The Chairperson: Prof Best said that
little guidance is given to the further education colleges. I think that that
is true, but if the council looks at the further education issue in detail in the future, one
question to ask is, "Is Prof Best's idea of guidance compatible
with the existing model of incorporation, which leaves the 17 colleges
free-standing from the Department?"
2424.
It
strikes me that we might be in danger of having the worst of all possible
worlds. It would be better if we moved in one of two directions. Either the
sector is centralised again and administered and funded tightly from the
centre, or it is accepted that we are using a market-based model of training
and indeed funding, which means that money follows the students. In the latter
instance it is accepted that the colleges are allowed to specialise, which will
probably mean that Belfast Institute of Further and Higher Education's
activities are radically different in nature and scale from what some of the
other colleges do. It is even possible that some of the colleges will not
survive. There is coherence in both those models, but I suspect that at present
there is a bit of a muddle, as in so many things. It is part direction and
partly a laissez-faire market approach, and it is not working. May be that is
more of a comment than a question.
2425.
Mrs Trewsdale: As Mr Gough said, the
council has not looked at this area in detail yet. As you know, the council is
loathe to comment on something that it has not looked at in detail or that has
not gone through its procedures.
2426.
All
Best is saying is that the colleges have potential; he felt that they were not getting the necessary
guidance. You talk
about your market-based model, but the other way to look at it is to say that opportunity
costs. It is perhaps better for certain colleges to specialise in
producing really top-rate skills than for all to do their best. Those are my own
thoughts, not those of the NIEC.
2427.
Ms McWilliams: I do not necessarily agree with your approach of
presenting those options as mutually exclusive. I believe that one could both
centralise and specialise with a co-ordinated and integrated approach.

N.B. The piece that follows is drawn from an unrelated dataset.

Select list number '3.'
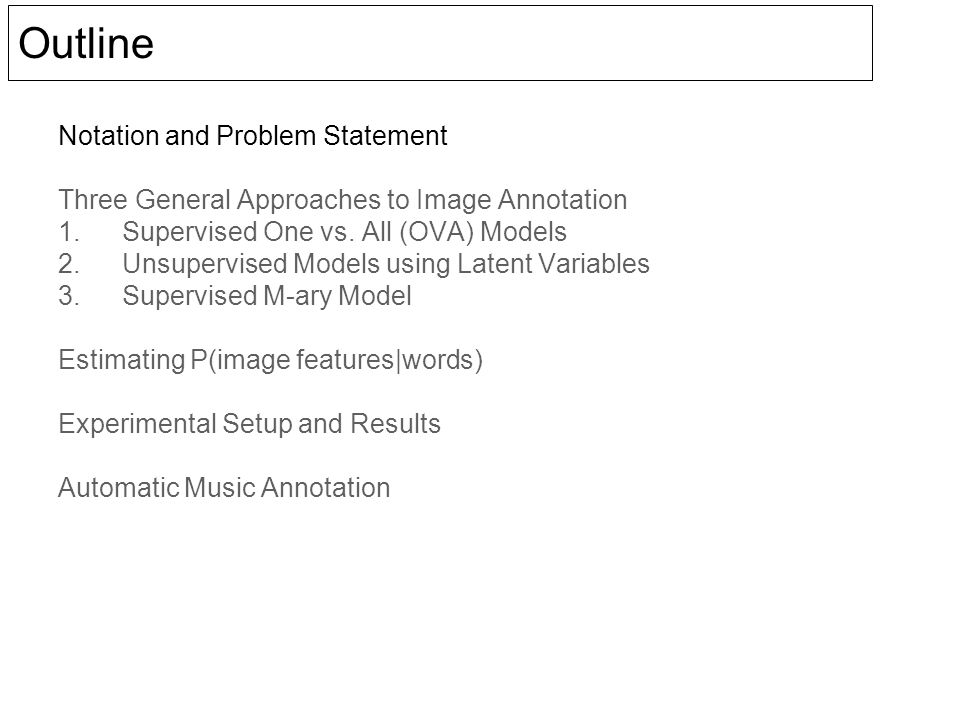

At the moment the universities
and the further education sector are reaching out to the colleges with
some courses, but they are not working in a very integrated fashion regarding
the strategic vision of where they want to go with skills.
2428.
We
have heard evidence that the teaching of IT in schools is a concern, with a
lack of attraction at that early level that has not been the experience in the United States.
If you had a much more integrated regional approach between universities, colleges
and schools it would be possible both to co-ordinate and specialise, in what
would still be very much a market model.
2429.
Mr Byrne: I found the Best contribution
both interesting and challenging. I agree that the further education sector
lacks co-ordination. Perhaps you might address the issue of how we go about
matching industrial culture with educational culture. All of us who have been
in the education system know that we were so shackled by administration that we did not relate
to it much. However, we were driven by systems that curtailed creativity and
the connection with entrepreneurs trying to run a business, train people
and get on with it.
2430.
I
believe that Best also makes reference to this issue that there has been
research and development in Northern Ireland, but how can we make it more practically relevant to
the needs of industry and technology? I have been heartened in recent weeks.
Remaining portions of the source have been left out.